[Stored records]
++++++++

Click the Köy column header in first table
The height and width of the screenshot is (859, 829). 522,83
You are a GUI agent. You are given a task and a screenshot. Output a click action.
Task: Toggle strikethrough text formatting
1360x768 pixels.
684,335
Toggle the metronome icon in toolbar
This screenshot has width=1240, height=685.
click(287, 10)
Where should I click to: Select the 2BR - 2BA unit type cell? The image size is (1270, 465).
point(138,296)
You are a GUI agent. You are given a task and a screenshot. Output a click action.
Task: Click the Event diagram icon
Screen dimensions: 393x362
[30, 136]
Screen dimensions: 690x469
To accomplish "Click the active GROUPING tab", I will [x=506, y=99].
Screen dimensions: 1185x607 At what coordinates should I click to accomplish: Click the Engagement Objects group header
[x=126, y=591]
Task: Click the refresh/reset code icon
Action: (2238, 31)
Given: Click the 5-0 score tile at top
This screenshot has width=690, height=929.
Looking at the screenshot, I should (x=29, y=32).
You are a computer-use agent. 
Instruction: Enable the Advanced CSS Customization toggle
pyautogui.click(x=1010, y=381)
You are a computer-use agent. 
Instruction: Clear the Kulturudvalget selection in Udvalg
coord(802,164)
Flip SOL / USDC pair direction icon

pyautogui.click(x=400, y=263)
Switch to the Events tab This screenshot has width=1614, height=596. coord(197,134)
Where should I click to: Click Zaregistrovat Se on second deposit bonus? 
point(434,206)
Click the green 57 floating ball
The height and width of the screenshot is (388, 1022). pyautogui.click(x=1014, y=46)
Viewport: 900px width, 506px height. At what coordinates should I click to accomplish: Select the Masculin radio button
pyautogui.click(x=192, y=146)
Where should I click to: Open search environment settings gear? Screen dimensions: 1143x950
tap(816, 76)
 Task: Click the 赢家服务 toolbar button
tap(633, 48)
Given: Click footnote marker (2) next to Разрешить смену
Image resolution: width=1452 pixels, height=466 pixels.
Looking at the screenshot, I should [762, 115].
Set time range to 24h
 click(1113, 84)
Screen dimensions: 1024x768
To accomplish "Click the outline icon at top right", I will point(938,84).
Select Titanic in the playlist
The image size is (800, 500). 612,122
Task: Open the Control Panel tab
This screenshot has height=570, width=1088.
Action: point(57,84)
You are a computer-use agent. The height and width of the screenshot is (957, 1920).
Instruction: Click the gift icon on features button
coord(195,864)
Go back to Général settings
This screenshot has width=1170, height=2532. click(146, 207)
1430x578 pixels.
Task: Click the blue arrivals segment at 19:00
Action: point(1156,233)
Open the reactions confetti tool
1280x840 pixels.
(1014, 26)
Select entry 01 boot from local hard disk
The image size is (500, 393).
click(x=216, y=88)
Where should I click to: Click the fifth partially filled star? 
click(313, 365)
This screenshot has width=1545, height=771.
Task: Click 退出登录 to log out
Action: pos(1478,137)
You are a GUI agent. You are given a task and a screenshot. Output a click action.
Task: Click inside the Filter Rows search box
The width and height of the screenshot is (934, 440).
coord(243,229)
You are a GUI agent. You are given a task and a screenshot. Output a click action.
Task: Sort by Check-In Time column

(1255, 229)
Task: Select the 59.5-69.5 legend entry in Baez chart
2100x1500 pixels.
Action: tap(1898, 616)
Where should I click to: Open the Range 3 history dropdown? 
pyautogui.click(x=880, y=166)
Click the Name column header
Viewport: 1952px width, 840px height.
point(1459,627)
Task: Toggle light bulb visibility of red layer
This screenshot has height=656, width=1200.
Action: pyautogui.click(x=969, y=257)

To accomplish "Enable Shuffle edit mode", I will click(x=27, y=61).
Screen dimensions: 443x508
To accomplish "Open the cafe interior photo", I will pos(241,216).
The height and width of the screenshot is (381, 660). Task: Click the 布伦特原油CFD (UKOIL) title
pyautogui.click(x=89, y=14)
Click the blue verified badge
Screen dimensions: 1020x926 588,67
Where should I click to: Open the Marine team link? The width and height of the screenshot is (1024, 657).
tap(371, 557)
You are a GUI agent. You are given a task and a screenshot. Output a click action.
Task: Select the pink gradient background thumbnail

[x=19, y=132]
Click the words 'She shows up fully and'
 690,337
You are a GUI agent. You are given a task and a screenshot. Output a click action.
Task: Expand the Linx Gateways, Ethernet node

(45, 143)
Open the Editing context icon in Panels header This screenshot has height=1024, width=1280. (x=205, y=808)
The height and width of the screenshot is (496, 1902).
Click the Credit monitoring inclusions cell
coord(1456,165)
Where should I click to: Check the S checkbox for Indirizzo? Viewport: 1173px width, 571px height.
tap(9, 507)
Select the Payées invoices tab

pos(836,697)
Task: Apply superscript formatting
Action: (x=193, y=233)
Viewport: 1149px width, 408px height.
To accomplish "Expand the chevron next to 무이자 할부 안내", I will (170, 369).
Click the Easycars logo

++++++++

▸ **Your task**
Output every record above exactly as it was given.

▸ **Exercise output**
Click the Köy column header in first table
The height and width of the screenshot is (859, 829). 522,83
You are a GUI agent. You are given a task and a screenshot. Output a click action.
Task: Toggle strikethrough text formatting
1360x768 pixels.
684,335
Toggle the metronome icon in toolbar
This screenshot has width=1240, height=685.
click(287, 10)
Where should I click to: Select the 2BR - 2BA unit type cell? The image size is (1270, 465).
point(138,296)
You are a GUI agent. You are given a task and a screenshot. Output a click action.
Task: Click the Event diagram icon
Screen dimensions: 393x362
[30, 136]
Screen dimensions: 690x469
To accomplish "Click the active GROUPING tab", I will [x=506, y=99].
Screen dimensions: 1185x607 At what coordinates should I click to accomplish: Click the Engagement Objects group header
[x=126, y=591]
Task: Click the refresh/reset code icon
Action: (2238, 31)
Given: Click the 5-0 score tile at top
This screenshot has width=690, height=929.
Looking at the screenshot, I should (x=29, y=32).
You are a computer-use agent. 
Instruction: Enable the Advanced CSS Customization toggle
pyautogui.click(x=1010, y=381)
You are a computer-use agent. 
Instruction: Clear the Kulturudvalget selection in Udvalg
coord(802,164)
Flip SOL / USDC pair direction icon

pyautogui.click(x=400, y=263)
Switch to the Events tab This screenshot has width=1614, height=596. coord(197,134)
Where should I click to: Click Zaregistrovat Se on second deposit bonus? 
point(434,206)
Click the green 57 floating ball
The height and width of the screenshot is (388, 1022). pyautogui.click(x=1014, y=46)
Viewport: 900px width, 506px height. At what coordinates should I click to accomplish: Select the Masculin radio button
pyautogui.click(x=192, y=146)
Where should I click to: Open search environment settings gear? Screen dimensions: 1143x950
tap(816, 76)
 Task: Click the 赢家服务 toolbar button
tap(633, 48)
Given: Click footnote marker (2) next to Разрешить смену
Image resolution: width=1452 pixels, height=466 pixels.
Looking at the screenshot, I should [762, 115].
Set time range to 24h
 click(1113, 84)
Screen dimensions: 1024x768
To accomplish "Click the outline icon at top right", I will point(938,84).
Select Titanic in the playlist
The image size is (800, 500). 612,122
Task: Open the Control Panel tab
This screenshot has height=570, width=1088.
Action: point(57,84)
You are a computer-use agent. The height and width of the screenshot is (957, 1920).
Instruction: Click the gift icon on features button
coord(195,864)
Go back to Général settings
This screenshot has width=1170, height=2532. click(146, 207)
1430x578 pixels.
Task: Click the blue arrivals segment at 19:00
Action: point(1156,233)
Open the reactions confetti tool
1280x840 pixels.
(1014, 26)
Select entry 01 boot from local hard disk
The image size is (500, 393).
click(x=216, y=88)
Where should I click to: Click the fifth partially filled star? 
click(313, 365)
This screenshot has width=1545, height=771.
Task: Click 退出登录 to log out
Action: pos(1478,137)
You are a GUI agent. You are given a task and a screenshot. Output a click action.
Task: Click inside the Filter Rows search box
The width and height of the screenshot is (934, 440).
coord(243,229)
You are a GUI agent. You are given a task and a screenshot. Output a click action.
Task: Sort by Check-In Time column

(1255, 229)
Task: Select the 59.5-69.5 legend entry in Baez chart
2100x1500 pixels.
Action: tap(1898, 616)
Where should I click to: Open the Range 3 history dropdown? 
pyautogui.click(x=880, y=166)
Click the Name column header
Viewport: 1952px width, 840px height.
point(1459,627)
Task: Toggle light bulb visibility of red layer
This screenshot has height=656, width=1200.
Action: pyautogui.click(x=969, y=257)

To accomplish "Enable Shuffle edit mode", I will click(x=27, y=61).
Screen dimensions: 443x508
To accomplish "Open the cafe interior photo", I will pos(241,216).
The height and width of the screenshot is (381, 660). Task: Click the 布伦特原油CFD (UKOIL) title
pyautogui.click(x=89, y=14)
Click the blue verified badge
Screen dimensions: 1020x926 588,67
Where should I click to: Open the Marine team link? The width and height of the screenshot is (1024, 657).
tap(371, 557)
You are a GUI agent. You are given a task and a screenshot. Output a click action.
Task: Select the pink gradient background thumbnail

[x=19, y=132]
Click the words 'She shows up fully and'
 690,337
You are a GUI agent. You are given a task and a screenshot. Output a click action.
Task: Expand the Linx Gateways, Ethernet node

(45, 143)
Open the Editing context icon in Panels header This screenshot has height=1024, width=1280. (x=205, y=808)
The height and width of the screenshot is (496, 1902).
Click the Credit monitoring inclusions cell
coord(1456,165)
Where should I click to: Check the S checkbox for Indirizzo? Viewport: 1173px width, 571px height.
tap(9, 507)
Select the Payées invoices tab

pos(836,697)
Task: Apply superscript formatting
Action: (x=193, y=233)
Viewport: 1149px width, 408px height.
To accomplish "Expand the chevron next to 무이자 할부 안내", I will (170, 369).
Click the Easycars logo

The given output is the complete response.